Fig.3:A spike in hourly AUD/JPY is the kind of pattern that causes the autocorrelation feature seen in Fig.2.

The remarkable feature of Fig.2 that distinguishes real data and is not present in the simulation is the downward spikes at one hour lag. Fig.3 illustrates what kind of real-market feature that corresponds to: a market jumping up and down (or down and up) on the hour-by-hour time scale. This happens when markets jump the gun or have a knee-jerk reaction to something, which they later come to regret, figurally speaking. The autocorrelation in Fig.2 tells you that this happens in real-life AUD/JPY a lot more often, or with a lot higher magnitude, than it does in the memory-free simulation (when you do not have memory, you do not regret!). Why does this make the market “predictable”? Because statistically, you can bet on market to regret the knee-jerk and be right more often than not. A forex trading system, such as the one under development here, can be built to continuously analyze the situation, learn the patterns like the one shown, and beat the market with confidence.


We use autocorrelation to quantify market inefficiency. The autocorrelation function is an old, common knowledge method which anybody with access to the data can in principle apply. Therefore it is perfect for demonstration in that we do not reveal any proprietary know-how by using it, yet it is quite convincing as it relates directly to the concept of a martingale.

The autocorrelation is defined as the expectation value of the product of the elements of the time series separated by time lag, and is a function of this time lag:

A(T)=E[x(t),x(t+T)]|over all available t

where T denotes the time lag and E is the expectation (averaging operator). Most often we will be dealing with autocorrelation of logarithmic returns. Unless stated otherwise, the time lag we show is the lag in “business time” or in other words, week-end and holiday periods (periods with no data) are excluded.

By construction, an autocorrelation is symmetric around 0. Therefore, plotting only one side (either positive or negative lags) is sufficient. Because in most contexts we talk about prediction, it is more intuitive to plot the negative lag side — that way one can interpret the axis of lags as a time axis, keeping in mind that what is about to happen (and is being predicted) is located at the 0 bin. Although in reality — and this needs to be said for the more rigorous reader — this axis is a diagonal direction of fixed time sums in the two-dimensional space of pairs of time points.

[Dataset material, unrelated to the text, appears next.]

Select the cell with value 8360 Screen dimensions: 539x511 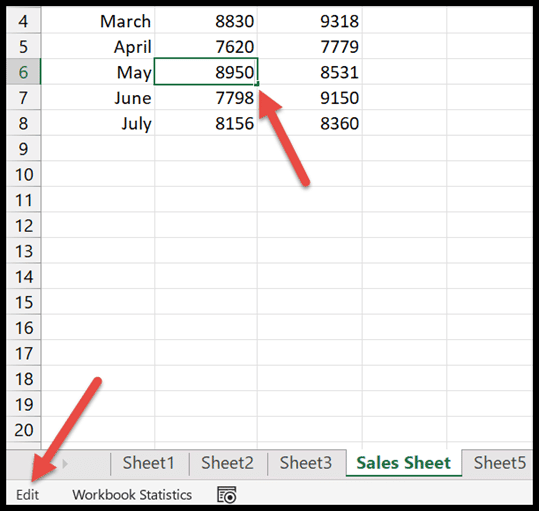310,123
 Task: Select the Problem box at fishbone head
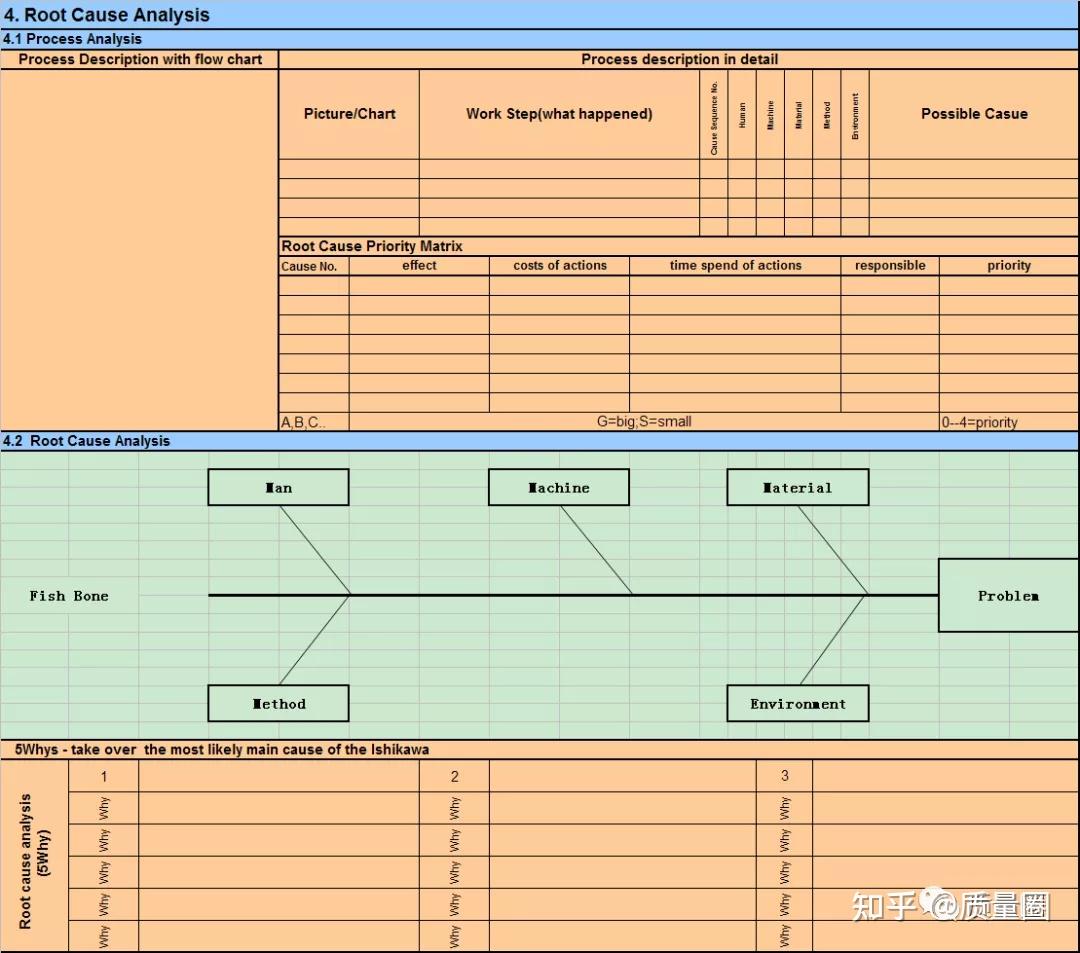point(1008,596)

The time processes we know from experience to be predictable, such as the beating of our heart, variation of atmospheric temperature with season, ocean surf and tides, and the like, have informative autocorrelation values at non-zero time lags. Predictability does not imply causality, nor is causality always needed — even though winter does not cause spring, once you know you are in the middle of winter, you can predict that the temperature will be much higher in just a couple of months with good degree of confidence. It is often possible to transform the time series representing the process so that “informative” means non-zero autocorrelation, and non-zero means “informative”. Sometimes this can be done by replacing the original time series by that of increments or ratios (such as logarithmic returns), sometimes by subtracting an autocorrelation of a suitably constructed reference process — a synthetic, usually computer-simulated model of reality which incorporates the features we know about and consider trivial, but not the ones we want to learn about.

Forex Automaton™ has accumulated a collection of non-trivial correlation data for the forex markets. We regard their existence as a sufficient, but not a necessary condition of predictability. In other words, the market can be still predictable with completely trivial two-point autocorrelations (but with e.g. non-trivial genuine three-point correlations — although this does sound like one of those artificial math concoctions). If two-point autocorrelations happen to be non-trivial, that’s a sure sign of predictability — but you can’t count on that. Therefore, we do not suggest building a trading system bottom-up on the basis of autocorrelations (otherwise we would not make them public), or at least this is not how our own trading system was designed and built. But once the autocorrelations are found, ignoring them would be foolish.